10.2 Congruences and modular arithmetic

We now use our work on equivalence classes to partition \(\mathbb{Z}\). Recall that for any two integers \(a,n \in \mathbb{Z}\), \(n\neq 0\), there exists a quotient \(q\) and a remainder \(r\) such that \(a=nq+r\). Sometimes we only care about the remainder \(r\), which leads us into the following definition.

Definition 10.8:

Let \(n\in\mathbb{Z}_+\). For \(a,b\in\mathbb{Z}\), we say that \(a\) is congruent to \(b\) modulo \(n\), denoted by \(a\equiv b\ \pmod{n}\), if \(n|(a-b)\), i.e. if \(a-b \in n\mathbb{Z}\)

Theorem 10.9:

Let \(n\in\mathbb{Z}_+\). Define a relation on \(\mathbb{Z}\) via \(a\sim b\) if and only if \(a\equiv b\ \pmod{n}\). Then \(\sim\) is an equivalence relation.

Proof.

Exercise.

□

Using Theorem 5.2, we can see that, given an integer \(n\), every integer \(a\) is congruent modulo \(n\) to a unique \(r\) such that \(0\leq r <n\). I.e, we partition \(\mathbb{Z}\) into exactly \(n\) congruence classes modulo \(n\) given by \([0],[1],\dots,[n-1]\) where \[[r] = \{a\in\mathbb{Z}:a\equiv r \pmod{n}\} = r+n\mathbb{Z}.\]

Notation:

We write \(\mathbb{Z}/n\mathbb{Z}\) for the set of congruence classes module \(n\).

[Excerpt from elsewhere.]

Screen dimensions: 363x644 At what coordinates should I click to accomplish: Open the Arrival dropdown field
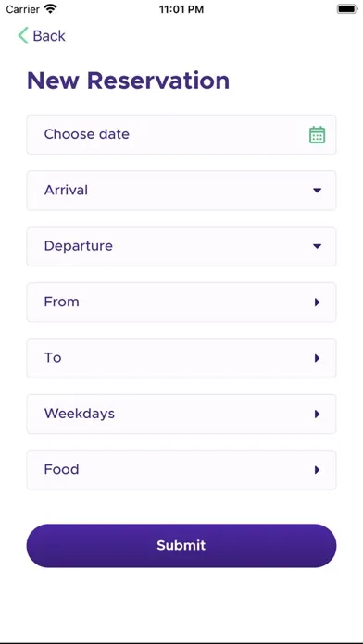[182, 191]
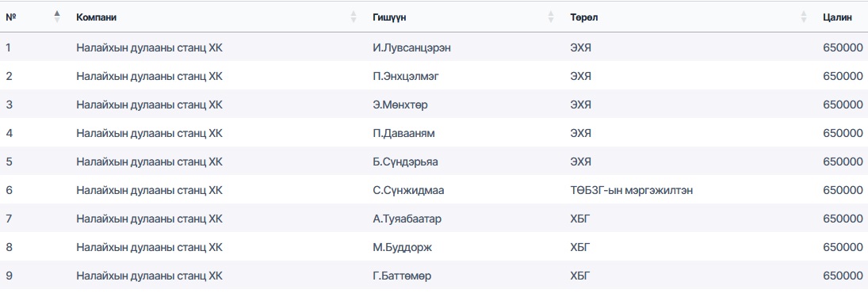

If we’re clear that we’re considering \([r]\) as an element of \(\mathbb{Z}/n\mathbb{Z}\) we’ll often simply write \(r\).

Both addition and multiplication make sense modulo \(n\), by the following theorem, which is very useful in computations.

Theorem 10.10:

Fix \(n\in\mathbb{Z}_+\). Suppose that \(a,b,c,d\in\mathbb{Z}\) are such that \(a\equiv c\ \pmod{n}\) and \(b\equiv d\ \pmod{n}\). Then \[a+b\equiv c+d\ \pmod{n} \qquad\text{and}\qquad ab\equiv cd\ \pmod{n}.\]

Proof.

By assumption, we have that \(n\mid a-c\) and \(n\mid b-d\). Hence, for some \(x,y\in\mathbb{Z}\), we have that \(a-c=nx\) and \(b-d=ny\). It follows that \[(a+b)-(c+d)=(a-c)+(b-d)= nx+ny=n(x+y).\] Since \(x+y\in\mathbb{Z}\), this means that \(n\mid((a+b)-(c+d))\), so \(a+b\equiv c+d\ \pmod{n}.\) Further, since \(a=c+nx\) and \(b=d+ny\), we have that \[ab=(c+nx)(d+ny)=cd+n(cy+dx+nxy)\] so \(ab-cd=n(cy+dx+nxy)\). Since \(cy+dx+nxy\) is an integer, we have that \(n\mid ab-cd\), so \(ab\equiv cd\ \pmod{n}.\)

□

Example:

We want to compute \(3^5+2^8\ \pmod{7}\). We have \(3^2\equiv 9\equiv 2\ \pmod{7}\). So \(3^4=3^2\cdot 3^2\equiv 2\cdot 2\equiv 4\ \pmod{7}\). Hence \[3^5\equiv 3^4\cdot 3\equiv 12\equiv 5\ \pmod{7}.\] Further, we have \(2^3\equiv 8\equiv 1\ \pmod{7}\), so \(2^6\equiv 2^3\cdot 2^3\equiv 1\cdot 1\equiv 1\ \pmod{7}.\) Hence, we have that \[2^8\equiv 2^6\cdot 2^2\equiv 1\cdot 4\equiv 4\ \pmod{7}.\] It follows that \[3^5+2^8\equiv 5+4\equiv 9\equiv 2\ \pmod{7}.\]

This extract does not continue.